= Beginning of Section =

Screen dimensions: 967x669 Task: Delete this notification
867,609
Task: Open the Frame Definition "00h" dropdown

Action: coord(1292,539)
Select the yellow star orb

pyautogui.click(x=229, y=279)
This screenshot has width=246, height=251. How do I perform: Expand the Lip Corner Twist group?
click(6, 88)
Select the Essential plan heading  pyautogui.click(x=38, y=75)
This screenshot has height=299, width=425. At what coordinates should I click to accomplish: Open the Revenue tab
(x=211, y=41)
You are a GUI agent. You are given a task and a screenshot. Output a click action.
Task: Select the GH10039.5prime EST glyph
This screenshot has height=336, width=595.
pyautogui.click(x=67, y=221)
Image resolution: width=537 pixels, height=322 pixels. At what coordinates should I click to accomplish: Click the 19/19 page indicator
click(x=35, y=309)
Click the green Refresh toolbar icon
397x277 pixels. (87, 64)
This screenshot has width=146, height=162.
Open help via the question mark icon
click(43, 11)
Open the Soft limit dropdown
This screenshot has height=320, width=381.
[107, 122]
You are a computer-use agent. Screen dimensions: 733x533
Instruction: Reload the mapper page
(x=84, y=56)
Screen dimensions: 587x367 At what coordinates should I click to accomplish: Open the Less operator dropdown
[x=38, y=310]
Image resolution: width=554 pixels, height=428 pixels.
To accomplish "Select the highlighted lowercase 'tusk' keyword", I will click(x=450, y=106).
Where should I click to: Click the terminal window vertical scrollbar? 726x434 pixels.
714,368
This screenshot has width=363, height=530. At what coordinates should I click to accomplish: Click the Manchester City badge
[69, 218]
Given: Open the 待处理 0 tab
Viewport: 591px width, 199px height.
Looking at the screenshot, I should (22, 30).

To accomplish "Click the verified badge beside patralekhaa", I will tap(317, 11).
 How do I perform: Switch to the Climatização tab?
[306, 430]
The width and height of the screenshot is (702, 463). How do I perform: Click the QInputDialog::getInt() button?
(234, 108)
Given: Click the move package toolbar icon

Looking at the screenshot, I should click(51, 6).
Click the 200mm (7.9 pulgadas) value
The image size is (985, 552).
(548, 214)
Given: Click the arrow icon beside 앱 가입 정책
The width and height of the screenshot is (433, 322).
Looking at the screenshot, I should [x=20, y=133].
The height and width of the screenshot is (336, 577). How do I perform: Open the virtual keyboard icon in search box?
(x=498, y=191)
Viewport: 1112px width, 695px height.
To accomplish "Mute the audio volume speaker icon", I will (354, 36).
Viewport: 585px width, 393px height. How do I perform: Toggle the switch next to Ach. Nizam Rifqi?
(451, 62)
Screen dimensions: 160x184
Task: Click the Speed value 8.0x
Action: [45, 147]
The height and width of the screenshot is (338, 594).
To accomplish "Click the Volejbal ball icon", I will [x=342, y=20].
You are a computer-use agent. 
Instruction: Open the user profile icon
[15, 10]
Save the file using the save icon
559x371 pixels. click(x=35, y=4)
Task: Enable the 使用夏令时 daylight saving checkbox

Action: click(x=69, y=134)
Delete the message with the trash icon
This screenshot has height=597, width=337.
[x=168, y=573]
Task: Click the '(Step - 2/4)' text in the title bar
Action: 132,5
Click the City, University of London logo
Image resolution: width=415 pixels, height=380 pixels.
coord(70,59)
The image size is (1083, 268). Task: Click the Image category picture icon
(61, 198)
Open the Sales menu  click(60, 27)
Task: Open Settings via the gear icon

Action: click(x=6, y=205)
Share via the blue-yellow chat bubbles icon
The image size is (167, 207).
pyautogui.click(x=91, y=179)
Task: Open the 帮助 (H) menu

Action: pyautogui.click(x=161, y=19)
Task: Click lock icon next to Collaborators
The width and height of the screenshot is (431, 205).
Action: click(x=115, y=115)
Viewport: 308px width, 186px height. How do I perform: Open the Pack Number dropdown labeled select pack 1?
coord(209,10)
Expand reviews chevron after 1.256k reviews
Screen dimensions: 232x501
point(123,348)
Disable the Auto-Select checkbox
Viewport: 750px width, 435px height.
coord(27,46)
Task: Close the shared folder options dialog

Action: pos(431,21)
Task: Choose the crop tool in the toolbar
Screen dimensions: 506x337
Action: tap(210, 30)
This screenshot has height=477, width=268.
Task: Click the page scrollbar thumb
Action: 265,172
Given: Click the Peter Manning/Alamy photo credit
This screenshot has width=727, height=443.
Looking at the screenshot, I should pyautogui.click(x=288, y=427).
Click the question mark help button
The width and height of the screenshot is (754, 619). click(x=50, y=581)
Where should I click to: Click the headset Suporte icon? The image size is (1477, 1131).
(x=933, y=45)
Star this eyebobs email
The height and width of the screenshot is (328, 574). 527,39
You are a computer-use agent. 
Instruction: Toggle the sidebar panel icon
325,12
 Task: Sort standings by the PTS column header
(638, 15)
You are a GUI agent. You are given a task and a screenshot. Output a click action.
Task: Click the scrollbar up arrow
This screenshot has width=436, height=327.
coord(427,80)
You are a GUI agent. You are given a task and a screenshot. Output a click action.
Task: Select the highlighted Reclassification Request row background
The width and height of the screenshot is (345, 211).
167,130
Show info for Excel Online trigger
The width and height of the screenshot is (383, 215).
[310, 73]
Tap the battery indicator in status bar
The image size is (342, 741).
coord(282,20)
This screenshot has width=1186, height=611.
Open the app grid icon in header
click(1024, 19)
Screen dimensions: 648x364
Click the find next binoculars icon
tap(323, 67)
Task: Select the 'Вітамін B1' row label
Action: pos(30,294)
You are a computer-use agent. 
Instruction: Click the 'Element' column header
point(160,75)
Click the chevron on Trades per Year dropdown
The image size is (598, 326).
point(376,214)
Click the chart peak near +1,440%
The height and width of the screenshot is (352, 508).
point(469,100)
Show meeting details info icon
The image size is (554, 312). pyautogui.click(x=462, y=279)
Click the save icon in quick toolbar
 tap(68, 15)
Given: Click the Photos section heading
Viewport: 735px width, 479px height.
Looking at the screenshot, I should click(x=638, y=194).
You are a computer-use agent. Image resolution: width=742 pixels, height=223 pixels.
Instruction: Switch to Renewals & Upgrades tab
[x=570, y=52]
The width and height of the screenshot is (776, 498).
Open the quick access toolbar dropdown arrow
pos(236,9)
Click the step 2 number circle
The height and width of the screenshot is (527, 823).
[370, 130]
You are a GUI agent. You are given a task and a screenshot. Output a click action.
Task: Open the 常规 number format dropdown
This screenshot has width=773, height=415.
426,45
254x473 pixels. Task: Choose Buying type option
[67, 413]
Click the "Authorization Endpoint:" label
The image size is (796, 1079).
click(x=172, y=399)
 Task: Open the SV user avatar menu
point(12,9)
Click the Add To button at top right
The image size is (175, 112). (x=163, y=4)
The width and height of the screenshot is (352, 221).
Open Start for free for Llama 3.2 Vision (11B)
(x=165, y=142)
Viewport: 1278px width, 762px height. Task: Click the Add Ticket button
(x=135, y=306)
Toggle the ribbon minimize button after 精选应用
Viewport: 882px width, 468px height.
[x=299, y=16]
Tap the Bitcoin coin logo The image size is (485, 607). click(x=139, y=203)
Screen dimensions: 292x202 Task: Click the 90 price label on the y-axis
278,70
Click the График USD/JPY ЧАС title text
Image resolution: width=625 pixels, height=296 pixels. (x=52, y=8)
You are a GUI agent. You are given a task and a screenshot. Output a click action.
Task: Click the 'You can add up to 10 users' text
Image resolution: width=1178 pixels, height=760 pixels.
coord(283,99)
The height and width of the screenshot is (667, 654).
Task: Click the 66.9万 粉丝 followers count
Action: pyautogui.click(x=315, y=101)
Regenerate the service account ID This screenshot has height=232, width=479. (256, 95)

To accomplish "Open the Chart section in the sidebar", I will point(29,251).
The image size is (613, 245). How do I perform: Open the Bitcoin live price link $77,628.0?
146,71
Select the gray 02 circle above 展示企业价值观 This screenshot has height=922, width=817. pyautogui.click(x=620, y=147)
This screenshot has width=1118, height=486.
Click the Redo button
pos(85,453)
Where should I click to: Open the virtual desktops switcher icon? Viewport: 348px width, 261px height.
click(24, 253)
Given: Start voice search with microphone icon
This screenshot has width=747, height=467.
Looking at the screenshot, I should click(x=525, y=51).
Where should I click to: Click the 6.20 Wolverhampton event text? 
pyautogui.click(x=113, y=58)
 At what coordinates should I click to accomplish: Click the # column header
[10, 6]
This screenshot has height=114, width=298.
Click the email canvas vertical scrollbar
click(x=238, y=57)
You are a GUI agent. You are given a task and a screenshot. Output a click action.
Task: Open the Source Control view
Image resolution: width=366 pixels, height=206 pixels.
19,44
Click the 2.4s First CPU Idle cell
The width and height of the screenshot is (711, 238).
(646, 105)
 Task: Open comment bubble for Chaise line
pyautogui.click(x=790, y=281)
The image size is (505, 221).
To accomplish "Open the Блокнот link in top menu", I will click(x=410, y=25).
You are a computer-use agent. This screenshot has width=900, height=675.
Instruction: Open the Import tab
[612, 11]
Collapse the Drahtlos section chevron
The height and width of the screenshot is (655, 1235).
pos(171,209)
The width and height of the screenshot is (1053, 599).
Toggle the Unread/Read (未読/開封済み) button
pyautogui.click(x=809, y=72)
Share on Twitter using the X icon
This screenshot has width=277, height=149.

= End of Section =

Lines from the start of the material above through the line containing "Given: Open the 待处理 0 tab" are to be duplicated exactly, and only those.

Screen dimensions: 967x669 Task: Delete this notification
867,609
Task: Open the Frame Definition "00h" dropdown

Action: coord(1292,539)
Select the yellow star orb

pyautogui.click(x=229, y=279)
This screenshot has width=246, height=251. How do I perform: Expand the Lip Corner Twist group?
click(6, 88)
Select the Essential plan heading  pyautogui.click(x=38, y=75)
This screenshot has height=299, width=425. At what coordinates should I click to accomplish: Open the Revenue tab
(x=211, y=41)
You are a GUI agent. You are given a task and a screenshot. Output a click action.
Task: Select the GH10039.5prime EST glyph
This screenshot has height=336, width=595.
pyautogui.click(x=67, y=221)
Image resolution: width=537 pixels, height=322 pixels. At what coordinates should I click to accomplish: Click the 19/19 page indicator
click(x=35, y=309)
Click the green Refresh toolbar icon
397x277 pixels. (87, 64)
This screenshot has width=146, height=162.
Open help via the question mark icon
click(43, 11)
Open the Soft limit dropdown
This screenshot has height=320, width=381.
[107, 122]
You are a computer-use agent. Screen dimensions: 733x533
Instruction: Reload the mapper page
(x=84, y=56)
Screen dimensions: 587x367 At what coordinates should I click to accomplish: Open the Less operator dropdown
[x=38, y=310]
Image resolution: width=554 pixels, height=428 pixels.
To accomplish "Select the highlighted lowercase 'tusk' keyword", I will click(x=450, y=106).
Where should I click to: Click the terminal window vertical scrollbar? 726x434 pixels.
714,368
This screenshot has width=363, height=530. At what coordinates should I click to accomplish: Click the Manchester City badge
[69, 218]
Given: Open the 待处理 0 tab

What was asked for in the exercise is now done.